• **Data to process**:
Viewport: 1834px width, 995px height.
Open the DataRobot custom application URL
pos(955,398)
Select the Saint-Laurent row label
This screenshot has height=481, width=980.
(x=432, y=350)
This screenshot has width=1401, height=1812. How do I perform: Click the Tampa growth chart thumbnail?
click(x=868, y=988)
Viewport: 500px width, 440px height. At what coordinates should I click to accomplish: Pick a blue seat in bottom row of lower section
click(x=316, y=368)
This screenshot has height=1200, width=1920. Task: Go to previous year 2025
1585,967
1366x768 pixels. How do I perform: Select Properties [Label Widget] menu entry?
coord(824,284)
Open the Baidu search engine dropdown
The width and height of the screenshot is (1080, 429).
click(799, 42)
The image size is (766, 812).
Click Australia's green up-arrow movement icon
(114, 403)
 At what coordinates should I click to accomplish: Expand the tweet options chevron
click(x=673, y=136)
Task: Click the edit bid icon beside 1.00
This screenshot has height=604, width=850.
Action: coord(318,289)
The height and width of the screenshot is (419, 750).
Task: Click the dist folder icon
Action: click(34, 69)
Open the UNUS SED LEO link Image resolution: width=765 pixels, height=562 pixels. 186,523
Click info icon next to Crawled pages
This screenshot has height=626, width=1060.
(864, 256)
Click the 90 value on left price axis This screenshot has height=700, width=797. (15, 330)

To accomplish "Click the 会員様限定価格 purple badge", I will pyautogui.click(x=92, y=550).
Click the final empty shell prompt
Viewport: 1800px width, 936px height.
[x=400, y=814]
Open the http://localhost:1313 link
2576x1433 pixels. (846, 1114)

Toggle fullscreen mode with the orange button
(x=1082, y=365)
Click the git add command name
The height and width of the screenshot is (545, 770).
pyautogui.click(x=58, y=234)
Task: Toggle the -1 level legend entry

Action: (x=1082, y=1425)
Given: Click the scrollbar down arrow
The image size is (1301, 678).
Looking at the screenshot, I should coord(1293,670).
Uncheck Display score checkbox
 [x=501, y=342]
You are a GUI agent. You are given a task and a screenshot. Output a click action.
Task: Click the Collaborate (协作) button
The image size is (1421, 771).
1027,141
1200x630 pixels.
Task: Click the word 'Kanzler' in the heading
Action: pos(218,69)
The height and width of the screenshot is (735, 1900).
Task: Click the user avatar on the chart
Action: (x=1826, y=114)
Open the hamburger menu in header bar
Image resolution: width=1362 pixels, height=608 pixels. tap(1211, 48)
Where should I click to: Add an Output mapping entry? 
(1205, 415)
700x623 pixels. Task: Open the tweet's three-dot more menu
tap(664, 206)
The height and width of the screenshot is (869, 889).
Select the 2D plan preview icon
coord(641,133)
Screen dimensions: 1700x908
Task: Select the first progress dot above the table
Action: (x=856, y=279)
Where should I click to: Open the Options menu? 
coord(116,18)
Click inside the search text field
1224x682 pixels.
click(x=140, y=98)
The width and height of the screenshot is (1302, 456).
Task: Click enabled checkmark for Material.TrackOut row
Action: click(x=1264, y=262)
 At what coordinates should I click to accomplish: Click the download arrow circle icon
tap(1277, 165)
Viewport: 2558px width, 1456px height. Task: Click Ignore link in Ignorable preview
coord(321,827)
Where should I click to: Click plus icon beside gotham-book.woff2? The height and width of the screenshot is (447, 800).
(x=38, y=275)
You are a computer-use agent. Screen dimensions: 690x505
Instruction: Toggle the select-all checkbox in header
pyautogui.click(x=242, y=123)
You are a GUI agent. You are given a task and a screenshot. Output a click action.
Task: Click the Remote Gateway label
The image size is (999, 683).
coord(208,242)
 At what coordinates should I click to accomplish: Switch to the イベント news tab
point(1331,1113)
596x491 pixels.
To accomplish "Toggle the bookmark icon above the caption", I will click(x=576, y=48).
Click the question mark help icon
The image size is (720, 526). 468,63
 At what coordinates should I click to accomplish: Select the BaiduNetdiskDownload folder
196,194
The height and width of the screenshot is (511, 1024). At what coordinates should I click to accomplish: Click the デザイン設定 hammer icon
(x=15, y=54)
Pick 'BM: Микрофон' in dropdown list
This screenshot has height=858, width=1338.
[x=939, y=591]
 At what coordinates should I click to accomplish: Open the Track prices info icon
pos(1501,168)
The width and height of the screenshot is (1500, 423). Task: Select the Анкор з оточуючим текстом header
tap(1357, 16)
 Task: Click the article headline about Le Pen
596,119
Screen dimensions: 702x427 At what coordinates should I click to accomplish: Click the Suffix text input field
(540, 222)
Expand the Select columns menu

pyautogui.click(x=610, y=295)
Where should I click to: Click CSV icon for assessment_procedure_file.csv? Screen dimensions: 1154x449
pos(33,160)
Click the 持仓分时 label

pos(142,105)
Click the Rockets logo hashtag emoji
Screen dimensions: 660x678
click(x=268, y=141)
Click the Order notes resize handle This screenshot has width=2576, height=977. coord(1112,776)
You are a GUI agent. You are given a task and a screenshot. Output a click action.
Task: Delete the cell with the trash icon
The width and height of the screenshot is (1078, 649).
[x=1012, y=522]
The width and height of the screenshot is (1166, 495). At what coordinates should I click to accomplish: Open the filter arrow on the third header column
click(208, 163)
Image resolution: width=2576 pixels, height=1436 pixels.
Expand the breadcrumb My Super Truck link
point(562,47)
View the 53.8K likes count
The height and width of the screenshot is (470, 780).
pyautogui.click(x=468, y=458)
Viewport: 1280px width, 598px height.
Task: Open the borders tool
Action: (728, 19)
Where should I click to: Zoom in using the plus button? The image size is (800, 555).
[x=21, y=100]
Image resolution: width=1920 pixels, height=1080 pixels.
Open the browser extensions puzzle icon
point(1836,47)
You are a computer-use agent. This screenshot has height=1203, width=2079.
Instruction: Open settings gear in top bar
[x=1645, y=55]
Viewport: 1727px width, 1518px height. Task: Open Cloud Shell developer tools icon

• **What the exercise asks**: Pull out every line of the data above and repeat each one word for word.

• **Expected output**:
Viewport: 1834px width, 995px height.
Open the DataRobot custom application URL
pos(955,398)
Select the Saint-Laurent row label
This screenshot has height=481, width=980.
(x=432, y=350)
This screenshot has width=1401, height=1812. How do I perform: Click the Tampa growth chart thumbnail?
click(x=868, y=988)
Viewport: 500px width, 440px height. At what coordinates should I click to accomplish: Pick a blue seat in bottom row of lower section
click(x=316, y=368)
This screenshot has height=1200, width=1920. Task: Go to previous year 2025
1585,967
1366x768 pixels. How do I perform: Select Properties [Label Widget] menu entry?
coord(824,284)
Open the Baidu search engine dropdown
The width and height of the screenshot is (1080, 429).
click(799, 42)
The image size is (766, 812).
Click Australia's green up-arrow movement icon
(114, 403)
 At what coordinates should I click to accomplish: Expand the tweet options chevron
click(x=673, y=136)
Task: Click the edit bid icon beside 1.00
This screenshot has height=604, width=850.
Action: coord(318,289)
The height and width of the screenshot is (419, 750).
Task: Click the dist folder icon
Action: click(34, 69)
Open the UNUS SED LEO link Image resolution: width=765 pixels, height=562 pixels. 186,523
Click info icon next to Crawled pages
This screenshot has height=626, width=1060.
(864, 256)
Click the 90 value on left price axis This screenshot has height=700, width=797. (15, 330)

To accomplish "Click the 会員様限定価格 purple badge", I will pyautogui.click(x=92, y=550).
Click the final empty shell prompt
Viewport: 1800px width, 936px height.
[x=400, y=814]
Open the http://localhost:1313 link
2576x1433 pixels. (846, 1114)

Toggle fullscreen mode with the orange button
(x=1082, y=365)
Click the git add command name
The height and width of the screenshot is (545, 770).
pyautogui.click(x=58, y=234)
Task: Toggle the -1 level legend entry

Action: (x=1082, y=1425)
Given: Click the scrollbar down arrow
The image size is (1301, 678).
Looking at the screenshot, I should coord(1293,670).
Uncheck Display score checkbox
 [x=501, y=342]
You are a GUI agent. You are given a task and a screenshot. Output a click action.
Task: Click the Collaborate (协作) button
The image size is (1421, 771).
1027,141
1200x630 pixels.
Task: Click the word 'Kanzler' in the heading
Action: pos(218,69)
The height and width of the screenshot is (735, 1900).
Task: Click the user avatar on the chart
Action: (x=1826, y=114)
Open the hamburger menu in header bar
Image resolution: width=1362 pixels, height=608 pixels. tap(1211, 48)
Where should I click to: Add an Output mapping entry? 
(1205, 415)
700x623 pixels. Task: Open the tweet's three-dot more menu
tap(664, 206)
The height and width of the screenshot is (869, 889).
Select the 2D plan preview icon
coord(641,133)
Screen dimensions: 1700x908
Task: Select the first progress dot above the table
Action: (x=856, y=279)
Where should I click to: Open the Options menu? 
coord(116,18)
Click inside the search text field
1224x682 pixels.
click(x=140, y=98)
The width and height of the screenshot is (1302, 456).
Task: Click enabled checkmark for Material.TrackOut row
Action: click(x=1264, y=262)
 At what coordinates should I click to accomplish: Click the download arrow circle icon
tap(1277, 165)
Viewport: 2558px width, 1456px height. Task: Click Ignore link in Ignorable preview
coord(321,827)
Where should I click to: Click plus icon beside gotham-book.woff2? The height and width of the screenshot is (447, 800).
(x=38, y=275)
You are a computer-use agent. Screen dimensions: 690x505
Instruction: Toggle the select-all checkbox in header
pyautogui.click(x=242, y=123)
You are a GUI agent. You are given a task and a screenshot. Output a click action.
Task: Click the Remote Gateway label
The image size is (999, 683).
coord(208,242)
 At what coordinates should I click to accomplish: Switch to the イベント news tab
point(1331,1113)
596x491 pixels.
To accomplish "Toggle the bookmark icon above the caption", I will click(x=576, y=48).
Click the question mark help icon
The image size is (720, 526). 468,63
 At what coordinates should I click to accomplish: Select the BaiduNetdiskDownload folder
196,194
The height and width of the screenshot is (511, 1024). At what coordinates should I click to accomplish: Click the デザイン設定 hammer icon
(x=15, y=54)
Pick 'BM: Микрофон' in dropdown list
This screenshot has height=858, width=1338.
[x=939, y=591]
 At what coordinates should I click to accomplish: Open the Track prices info icon
pos(1501,168)
The width and height of the screenshot is (1500, 423). Task: Select the Анкор з оточуючим текстом header
tap(1357, 16)
 Task: Click the article headline about Le Pen
596,119
Screen dimensions: 702x427 At what coordinates should I click to accomplish: Click the Suffix text input field
(540, 222)
Expand the Select columns menu

pyautogui.click(x=610, y=295)
Where should I click to: Click CSV icon for assessment_procedure_file.csv? Screen dimensions: 1154x449
pos(33,160)
Click the 持仓分时 label

pos(142,105)
Click the Rockets logo hashtag emoji
Screen dimensions: 660x678
click(x=268, y=141)
Click the Order notes resize handle This screenshot has width=2576, height=977. coord(1112,776)
You are a GUI agent. You are given a task and a screenshot. Output a click action.
Task: Delete the cell with the trash icon
The width and height of the screenshot is (1078, 649).
[x=1012, y=522]
The width and height of the screenshot is (1166, 495). At what coordinates should I click to accomplish: Open the filter arrow on the third header column
click(208, 163)
Image resolution: width=2576 pixels, height=1436 pixels.
Expand the breadcrumb My Super Truck link
point(562,47)
View the 53.8K likes count
The height and width of the screenshot is (470, 780).
pyautogui.click(x=468, y=458)
Viewport: 1280px width, 598px height.
Task: Open the borders tool
Action: (728, 19)
Where should I click to: Zoom in using the plus button? The image size is (800, 555).
[x=21, y=100]
Image resolution: width=1920 pixels, height=1080 pixels.
Open the browser extensions puzzle icon
point(1836,47)
You are a computer-use agent. This screenshot has height=1203, width=2079.
Instruction: Open settings gear in top bar
[x=1645, y=55]
Viewport: 1727px width, 1518px height. Task: Open Cloud Shell developer tools icon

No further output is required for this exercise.